*** Supplied text Section Begins ***

THE REGULATIONS RELATING TO ARTIFICIAL FERTILIZATION OF PERSONS
Removal or withdrawal and storage of gametes
Regulations 4 – sets out the process for gamete retrieval whilst the further Regulations deal with the process for storage and the record-keeping. Regulation 4 reads:
(1) No person, except a competent person, may remove or
withdraw a gamete or cause a gamete to be removed or withdrawn,
from the body of a gamete donor for the purpose of artificial
(2) Once gametes are removed in terms of sub-regulation (1),
they must be stored in a frozen state or cryopreserved.
In terms of the Definitions set out in Section 1 of the Regulation, a “gamete donor” means a living person from whose body a gamete or gametes are removed or withdrawn, for the purpose of artificial fertilization. Artificial fertilization is defined as the introduction other than natural means of a male gamete or gametes into the internal reproductive organs of a female person for the purpose of human reproduction and includes artificial insemination, in vitro fertilization, gamete intrafallopian tube transfer, embryo intrafallopian transfer, or intracytoplasmic sperm injection.
THE REGULATIONS RELATING TO ARTIFICIAL FERTILIZATION OF PERSONS & LAW ON POSTHUMOUS REPRODUCTION
The Regulations are silent on posthumous reproduction. It is clear that nothing contained therein specifically prohibits a fertility specialist from using gametes that were retrieved from the body of a living person upon their subsequent death on the proviso that the said retrieval and storage of gametes took place in accordance with the provisions of the said Regulations. No provision is provided in the Regulations for retrieval of gametes from the body of a dead person for reproductive purposes.
THE SOUTH AFRICAN CONSTITUTION
Section 10 of the Constitution provides that
“Everyone has inherent dignity and the right to have their dignity respected and protected”.
Section 12 of the Constitution provides :
“Everyone has the right to bodily and psychological integrity, which includes theright-(a) to make decisions concerning reproduction; …”
Section 28(1) provides that:
“Every child has the right (a). to a name and a nationality from birth; (b) to family care or parental care, or to appropriate alternative care when removed from the family environment…”
Section 28(2) states that a child’s best interests are of paramount importance in every matter concerning the child.
THE SOUTH AFRICAN CONSTITUTION & LAW ON POSTHUMOUS REPRODUCTION
There is sufficient case law and legislation to show that the dignity rights of an individual person extend beyond their life into their death. This does not however equate to the situation where a deceased person could as a result be deemed to be the holder of positive rights, but it should rather be interpreted that respect and dignity are afforded to their person and to their wishes. Nowhere is this more clear than in the area of Wills and Succession where the deceased’s wishes as to how his estate should devolve are given due recognition and effect, on the proviso that their wishes do not contradict public policy. Reproductive rights exercised during the lifetime of a person and in compliance with the provisions of applicable Law and Regulation would be upheld, in the absence of any other overriding consideration of violation of a child’s best interests or in the face of violation of public policy and the boni mores of society.

*** Supplied text Section Ends ***
*** Source material Section Begins ***

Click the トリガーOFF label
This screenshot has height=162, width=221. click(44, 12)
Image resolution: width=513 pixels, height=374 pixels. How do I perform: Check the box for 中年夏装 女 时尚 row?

*** Source material Section Ends ***

= Task goal =
In the text on posthumous reproduction, which section of the Constitution says that a child's best interests are of paramount importance in every matter concerning the child?

= Answer area =
Section 28(2)